Cristina: “Ultra” é uma forma de enfatizar seu caráter, mas sua essência é neoliberal.

DCM: A extrema direita espanhola é negacionista em relação à pandemia do coronavírus como a brasileira?

Cristina: Ela não é negacionista. É como em relação às mudanças climáticas; não é negacionista. Não negam que a pandemia existe, não negam que existem mudanças climáticas, mas o que fazem é acusar os demais de serem alarmistas, de ser apocalípticos. O que dizem é “o governo está usando tanto a pandemia quanto o aquecimento global para nos assustar e nos privar da nossa liberdade”. Mas não a negam, diferentemente do que acontece no Brasil.

DCM: E o que ela propõe?

Cristina: Medidas muito menos contundentes, não apoiam o decreto de estado de emergência. Inclusive acusam o governo de ser autoritário, não apoiam a restrição de circulação.

DCM: Segundo esse imaginário, o governo socialista é autoritário porque quer transformar o país numa União Soviética?

Cristina: Eles acusam sempre o governo da Espanha de autoritário, comunista e bolivariano. Tem um artigo que publiquei esta semana em que explico como o estado de emergência é percebido pela população espanhola como uma medida de proteção e que, no entanto, a direita está acusando-o de autoritário, o que tradicionalmente teria sido o contrário.
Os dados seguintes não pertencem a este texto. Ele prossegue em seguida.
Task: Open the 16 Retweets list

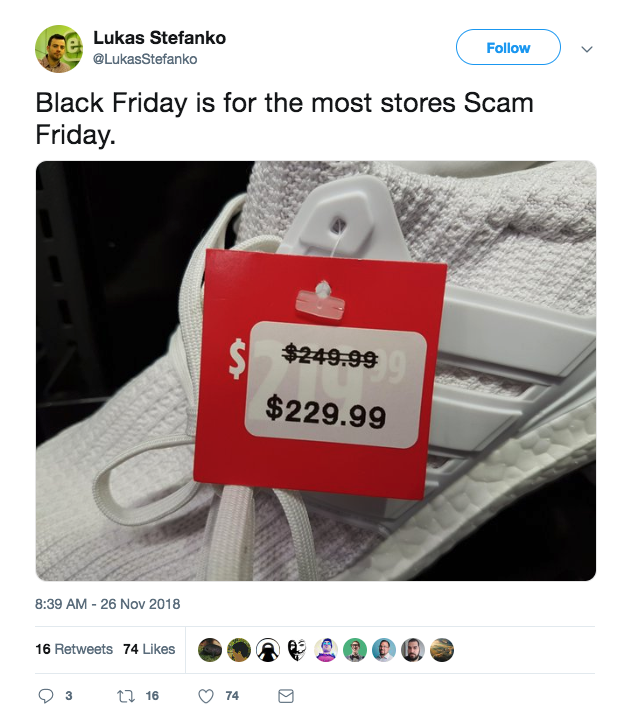Action: point(74,649)
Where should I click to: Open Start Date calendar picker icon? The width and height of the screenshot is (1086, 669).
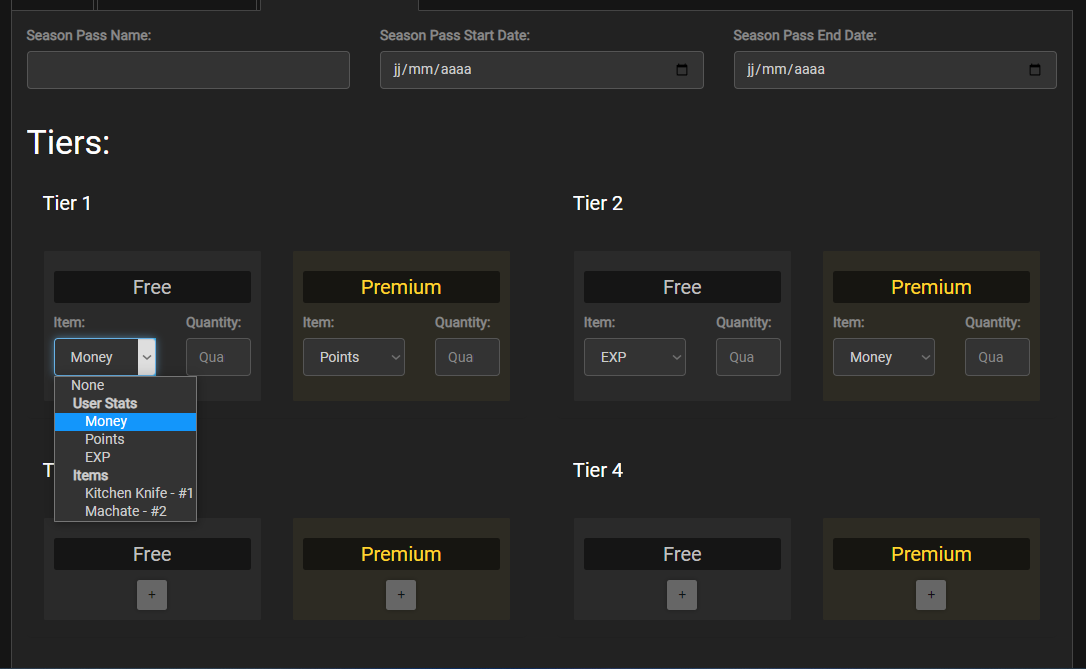[682, 70]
Seria naturalmente a esquerda que se oporia ao esse estado de emergência, mas é a esquerda quem o defende enquanto a direita o acusa de autoritário.

DCM: Essa postura da extrema direita representa um risco para a democracia e a sociedade espanhola ou é menos durável e estrutural do que aparenta?

Cristina: Existe um risco, que para mim vai depender de duas coisas: em primeiro lugar e mais importante, da atitude que terá o Partido Popular, se o PP confirma essa distância, esse divórcio do Vox; e por outro lado, vai depender de como a crise econômica será gerida, se dentro de um certo intervalo de tempo a renda vital, que é uma espécie de subsídio mínimo, continuar não chegando aos setores mais vulneráveis e o ERTEs (sigla de Expediente de Regulação Temporária de Emprego, um subsídio de desemprego parcial) começarem a falhar, a extrema direita vai encontrar uma grande oportunidade para crescer como partido e proposta, e poderemos nos encontrar submetidos a uma situação que comprometa a estabilidade social e a democracia.

Do contrário, se conseguir-se gerir uma proteção social e fazer com que um mínimo econômico chegue aos setores mais frágeis, aí a extrema direita terá dificuldades.